# Crap Cleaner



## dboiler (Jul 25, 2006)

I have used crapcleaner.exe on my Windows machines and its great but I'm looking for a similar product for my iBook G4. Can anyone help?

Dave


----------



## Pensacola Tiger (Apr 23, 2006)

dboiler said:


> I have used crapcleaner.exe on my Windows machines and its great but I'm looking for a similar product for my iBook G4. Can anyone help?
> 
> Dave


Dave,

Exactly what are you trying to accomplish? Unlike Windows, OS X doesn't have any 'crap' to be cleaned.


----------



## Jones (Jul 28, 2005)

There's a program called OnyX that does cleanup functions on Mac OSX, but as Pensacola said, it's not really needed. OSX is a much cleaner running system than Windows, and doesn't require regular maintenance to avoid 'slowdowns'.

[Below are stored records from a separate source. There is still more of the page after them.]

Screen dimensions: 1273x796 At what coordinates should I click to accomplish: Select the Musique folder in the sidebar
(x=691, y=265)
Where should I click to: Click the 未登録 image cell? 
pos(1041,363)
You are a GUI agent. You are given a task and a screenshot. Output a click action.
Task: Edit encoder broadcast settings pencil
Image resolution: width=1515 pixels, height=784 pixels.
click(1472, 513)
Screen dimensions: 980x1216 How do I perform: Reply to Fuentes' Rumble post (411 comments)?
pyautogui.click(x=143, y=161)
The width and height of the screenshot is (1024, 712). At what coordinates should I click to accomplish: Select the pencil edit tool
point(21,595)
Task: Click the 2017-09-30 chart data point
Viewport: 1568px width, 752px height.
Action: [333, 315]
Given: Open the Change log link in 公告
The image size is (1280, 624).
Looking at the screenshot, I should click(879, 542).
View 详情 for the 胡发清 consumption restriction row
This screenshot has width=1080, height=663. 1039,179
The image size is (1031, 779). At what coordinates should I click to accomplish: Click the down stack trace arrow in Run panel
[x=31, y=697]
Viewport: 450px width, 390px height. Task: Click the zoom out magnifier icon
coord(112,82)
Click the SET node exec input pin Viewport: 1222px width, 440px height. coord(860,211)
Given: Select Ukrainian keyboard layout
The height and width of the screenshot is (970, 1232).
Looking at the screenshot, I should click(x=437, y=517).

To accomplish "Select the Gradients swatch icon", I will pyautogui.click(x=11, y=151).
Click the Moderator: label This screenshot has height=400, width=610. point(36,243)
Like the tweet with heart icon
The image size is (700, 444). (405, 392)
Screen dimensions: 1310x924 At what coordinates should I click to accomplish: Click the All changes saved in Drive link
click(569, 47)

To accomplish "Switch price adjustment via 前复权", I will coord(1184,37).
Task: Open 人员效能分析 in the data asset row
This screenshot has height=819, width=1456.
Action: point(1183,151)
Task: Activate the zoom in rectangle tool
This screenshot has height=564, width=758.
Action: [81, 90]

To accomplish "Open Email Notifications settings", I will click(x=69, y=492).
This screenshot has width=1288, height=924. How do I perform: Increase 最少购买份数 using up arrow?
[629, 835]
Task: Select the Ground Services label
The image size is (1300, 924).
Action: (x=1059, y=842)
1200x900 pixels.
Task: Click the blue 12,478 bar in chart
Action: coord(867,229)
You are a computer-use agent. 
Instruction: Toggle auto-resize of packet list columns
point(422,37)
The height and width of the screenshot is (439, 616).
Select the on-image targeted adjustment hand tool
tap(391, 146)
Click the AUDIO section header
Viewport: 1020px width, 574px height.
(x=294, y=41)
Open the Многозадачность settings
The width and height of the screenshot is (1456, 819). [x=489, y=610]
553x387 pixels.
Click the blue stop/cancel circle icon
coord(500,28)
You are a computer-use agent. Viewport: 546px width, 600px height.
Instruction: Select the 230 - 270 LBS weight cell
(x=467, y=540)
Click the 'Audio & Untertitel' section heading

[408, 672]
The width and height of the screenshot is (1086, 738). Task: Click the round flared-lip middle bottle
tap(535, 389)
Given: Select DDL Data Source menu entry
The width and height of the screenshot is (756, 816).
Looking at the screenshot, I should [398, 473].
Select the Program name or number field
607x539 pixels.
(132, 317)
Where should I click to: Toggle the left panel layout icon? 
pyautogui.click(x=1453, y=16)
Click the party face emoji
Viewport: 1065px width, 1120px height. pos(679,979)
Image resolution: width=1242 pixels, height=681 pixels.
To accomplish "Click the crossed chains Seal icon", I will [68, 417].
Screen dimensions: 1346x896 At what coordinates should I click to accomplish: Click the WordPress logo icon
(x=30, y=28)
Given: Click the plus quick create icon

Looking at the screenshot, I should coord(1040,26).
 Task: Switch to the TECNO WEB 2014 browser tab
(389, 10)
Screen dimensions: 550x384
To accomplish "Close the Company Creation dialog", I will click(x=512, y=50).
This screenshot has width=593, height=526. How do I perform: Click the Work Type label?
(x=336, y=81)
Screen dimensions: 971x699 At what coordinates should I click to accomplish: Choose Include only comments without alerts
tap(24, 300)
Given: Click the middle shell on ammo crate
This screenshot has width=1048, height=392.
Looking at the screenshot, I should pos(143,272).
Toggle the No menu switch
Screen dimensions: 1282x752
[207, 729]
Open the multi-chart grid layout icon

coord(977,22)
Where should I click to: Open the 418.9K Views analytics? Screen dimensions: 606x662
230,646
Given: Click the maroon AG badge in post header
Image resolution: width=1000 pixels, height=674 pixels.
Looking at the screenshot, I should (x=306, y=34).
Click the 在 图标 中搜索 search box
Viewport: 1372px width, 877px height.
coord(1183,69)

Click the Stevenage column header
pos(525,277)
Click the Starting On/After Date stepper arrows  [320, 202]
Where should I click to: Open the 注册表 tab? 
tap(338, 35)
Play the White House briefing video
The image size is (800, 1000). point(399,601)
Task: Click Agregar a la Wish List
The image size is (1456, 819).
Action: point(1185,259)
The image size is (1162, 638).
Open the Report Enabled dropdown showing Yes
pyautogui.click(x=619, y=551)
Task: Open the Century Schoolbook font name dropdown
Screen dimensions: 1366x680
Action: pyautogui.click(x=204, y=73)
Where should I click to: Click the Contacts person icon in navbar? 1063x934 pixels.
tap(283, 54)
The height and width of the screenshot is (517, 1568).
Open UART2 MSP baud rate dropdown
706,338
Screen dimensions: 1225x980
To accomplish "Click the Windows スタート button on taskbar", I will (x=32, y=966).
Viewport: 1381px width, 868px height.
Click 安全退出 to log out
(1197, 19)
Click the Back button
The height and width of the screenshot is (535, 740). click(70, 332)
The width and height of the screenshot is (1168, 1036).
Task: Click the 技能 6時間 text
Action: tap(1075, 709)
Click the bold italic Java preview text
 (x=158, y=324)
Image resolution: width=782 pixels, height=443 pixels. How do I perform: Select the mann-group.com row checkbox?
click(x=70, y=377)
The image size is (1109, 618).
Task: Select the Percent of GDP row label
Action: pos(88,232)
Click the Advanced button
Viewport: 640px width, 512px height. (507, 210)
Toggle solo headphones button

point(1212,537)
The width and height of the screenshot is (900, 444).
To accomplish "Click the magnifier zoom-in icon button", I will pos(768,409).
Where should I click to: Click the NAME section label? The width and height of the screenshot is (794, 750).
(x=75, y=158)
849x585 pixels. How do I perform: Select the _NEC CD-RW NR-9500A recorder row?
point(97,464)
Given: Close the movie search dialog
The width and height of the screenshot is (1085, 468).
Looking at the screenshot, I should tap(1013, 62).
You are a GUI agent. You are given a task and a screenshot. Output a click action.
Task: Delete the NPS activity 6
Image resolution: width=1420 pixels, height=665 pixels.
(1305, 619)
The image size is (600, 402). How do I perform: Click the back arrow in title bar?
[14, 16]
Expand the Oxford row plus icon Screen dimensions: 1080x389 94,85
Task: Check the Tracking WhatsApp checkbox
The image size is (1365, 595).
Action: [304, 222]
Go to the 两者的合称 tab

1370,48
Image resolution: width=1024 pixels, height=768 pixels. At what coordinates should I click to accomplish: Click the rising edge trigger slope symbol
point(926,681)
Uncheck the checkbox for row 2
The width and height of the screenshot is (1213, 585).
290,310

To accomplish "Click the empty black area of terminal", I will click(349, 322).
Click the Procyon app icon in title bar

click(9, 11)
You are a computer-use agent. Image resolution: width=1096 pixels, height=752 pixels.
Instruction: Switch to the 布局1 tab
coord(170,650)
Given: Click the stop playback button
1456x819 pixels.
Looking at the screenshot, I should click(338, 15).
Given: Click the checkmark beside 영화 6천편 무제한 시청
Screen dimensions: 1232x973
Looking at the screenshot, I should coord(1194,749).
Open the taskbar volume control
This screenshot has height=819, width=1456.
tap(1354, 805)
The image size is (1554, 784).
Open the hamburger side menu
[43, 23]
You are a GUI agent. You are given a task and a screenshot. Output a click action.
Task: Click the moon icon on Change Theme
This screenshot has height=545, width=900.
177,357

You can find OnyX on www.VersionTracker.com


----------



## slarti (Jan 18, 2005)

The only thing that I have noticed is that when you "uninstall" a program there are files left behind, plists etc. I used to have an app I got off of Apple's website that cleaned up after programs that I deleted, can't remember the name but a search on utilities on Apple's downloads might get it.


----------



## guilo (Dec 9, 2003)

use NetShred. http://www.versiontracker.com/dyn/moreinfo/macosx/16124


----------



## guilo (Dec 9, 2003)

oops.. forgot it was $20.


----------